The Second Heart Sound
The cardiac vibrations associated with the closure of the aortic and pulmonic valves produce the second heart sound, S2. S2 is usually louder than S1 at the heart’s base and usually slightly higher in pitch than S1 at the heart’s apex.
S2, like S1, has two basic components: the aortic (A2) component and the pulmonic (P2) component. Both valves close at the end of ventricular systole. Normally, the aortic valve closes slightly ahead of the pulmonic valve.
The closing pressure is higher in the aorta than in the pulmonary artery; therefore, A2 usually occurs earlier and is louder than P2. (♦Sound 5) Furthermore, A2 can be heard over the entire precordium, whereas P2 is usually auscultated over the pulmonic area.
Auscultatory area and relationship to ECG
To hear both components of S2, listen carefully with the diaphragm of the stethoscope over the pulmonic area. Listen for S2 just after the T wave in the patient’s electrocardiogram (ECG).
S2 is usually heard best near the heart’s base, over the pulmonic area or over Erb’s point. Its intensity directly relates to the amount of closing pressure in the aorta and pulmonary artery. S2 is slightly shorter in duration than S1. You can hear its high pitch best with the diaphragm of the stethoscope. The quality of S2 is somewhat booming; its timing coincides with the end of ventricular systole. (♦ Sound 5)
PCG and ECG showing S2
S2 SPLIT SOUNDS
Normal S2 split
The splitting of S2 into the A2 and P2 components is heard best during inspiration over Erb’s point.
Normal splitting of S2 in children may be heard in the second left intercostal space. The splitting of S2 in elderly persons may be more difficult to hear because of the widening of the anteroposterior chest diameter.
Remember, inspiration causes an increase in the venous return to the right side of the heart. This increased venous return prolongs the right ventricular ejection time. Inspiration also reduces pressure in the pulmonary artery, resulting in a delayed P2 or closure of the pulmonic valve. A decrease in blood flow to the left side of the heart occurs simultaneously, resulting in a shorter left ventricular ejection time.
Therefore, A2 is heard earlier than P2. (♦Sound 6) This means that a normal S2 split is heard during inspiration, and the A2 and P2 components fuse during expiration.
PCG and ECG showing respiratory changes in normal S2 split
While listening to S2, you must determine the intensity of the A2 and P2 components and note the duration of the A2-P2 interval as well as its relationship to the respiratory cycle. (♦Sound 6) You should also document the S2 split, noting whether the A2-P2 interval increases or decreases during inspiration and expiration.
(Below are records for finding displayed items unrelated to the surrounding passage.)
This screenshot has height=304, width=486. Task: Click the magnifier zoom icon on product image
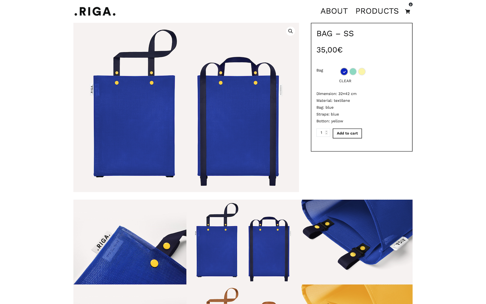(290, 31)

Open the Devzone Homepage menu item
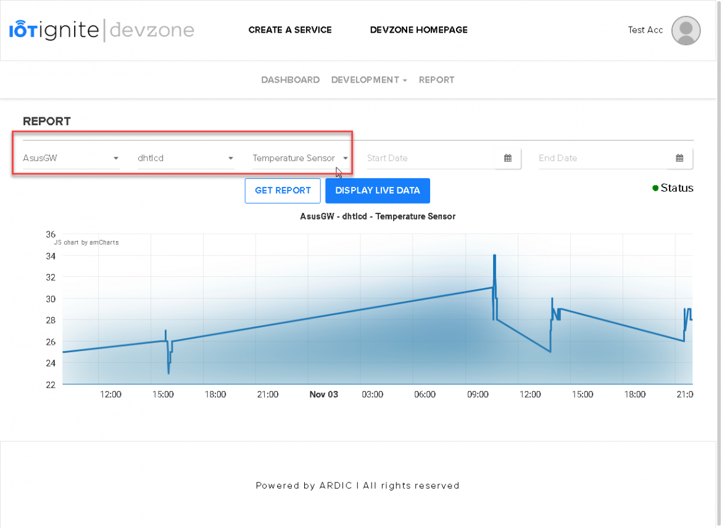(x=418, y=30)
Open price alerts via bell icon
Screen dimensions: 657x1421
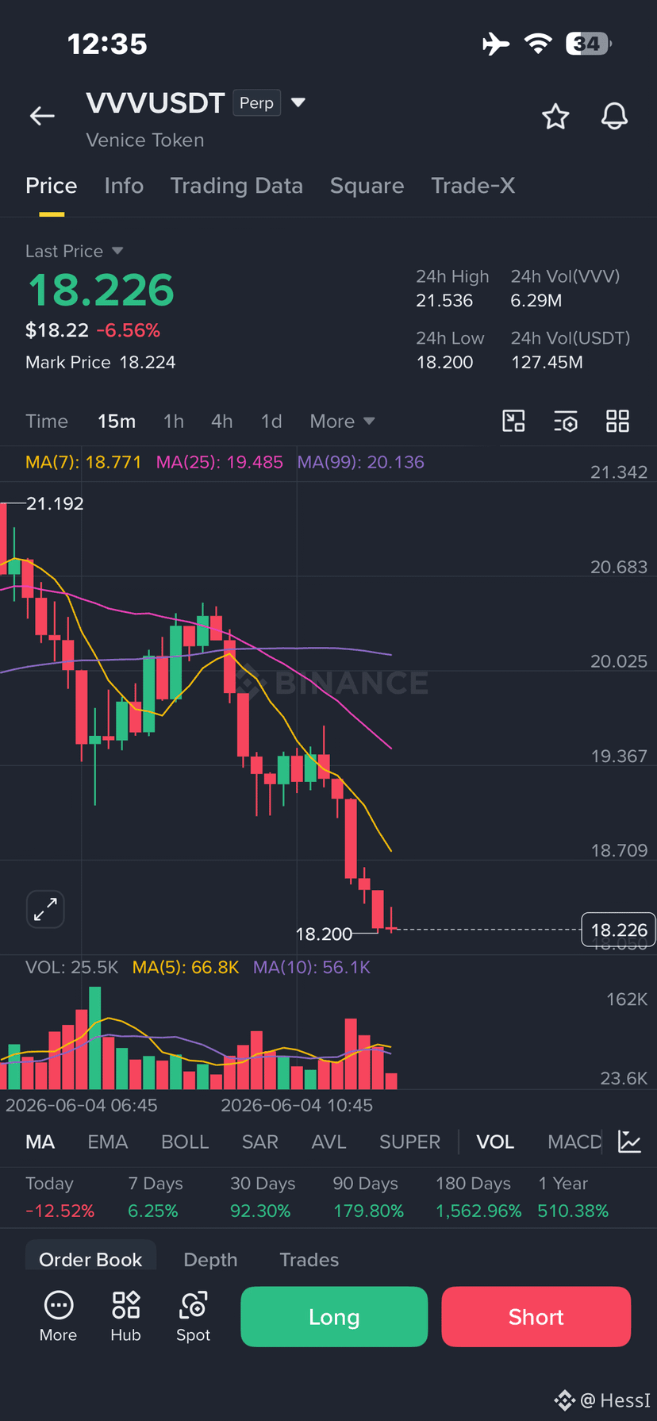(614, 117)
Changes in A2 and P2 intensity
The intensity of A2 and P2 changes proportionally with the difference in pressure gradients across the closed aortic and pulmonic valves. For example, P2 may be louder than normal in conditions associated with elevated pulmonary artery diastolic pressure, as occurs in some patients with heart failure, mitral stenosis, Eisenmenger’s syndrome, or other congenital heart diseases. When P2 increases in intensity, it’s sometimes heard over the mitral area and along the left sternal border. (♦Sound 7)
A2 intensity increases when diastolic pressure in the aorta increases. (♦Sound 8) This commonly happens during exercise; during states of excitement such as extreme fear; in hyperkinetic conditions, such as thyrotoxicosis, fever, and pregnancy; and in systemic hypertension. However, if the patient has left ventricular decompensation, ventricular relaxation is slower, and the pressure gradients may not be great enough to produce an accentuated A2.
Conversely, A2 intensity may be diminished in conditions that alter the development of diastolic pressure gradients, such as aortic regurgitation and hypotension. (♦Sound 9) A2 intensity also decreases when ventricular dysfunction is present, such as after an acute myocardial infarction. With this condition, P2 may become louder if the pulmonary artery pressure rises and systemic pressure falls. A2 is also softer or absent when aortic valve motion is restricted, as in severe aortic stenosis.
Abnormal S2 splits
Abnormal splitting is related to valvular dysfunction to alterations in blood flow to or from the ventricles, or to both. These changes may cause the normal S2 split to be absent during both phases of the respiratory cycle. Thus, only a single S2 is heard over Erb’s point. In another case, the split sounds may persist through inspiration and expiration with little or no respiratory variation. (♦Sound 10) The split sounds may also be heard paradoxically on expiration. The A2-P2 intervals vary, as does the intensity of A2 and P2 during the respiratory cycle. (♦Sound 11) Changes in S2 splits are usually most noticeable at the beginning of inspiration and expiration. (See PCG and ECG showing abnormal S2 split with no respiratory variation in a patient with elevated pulmonary artery diastolic pressure and PCG and ECG showing abnormal S2 split during respiratory cycle, page 32.)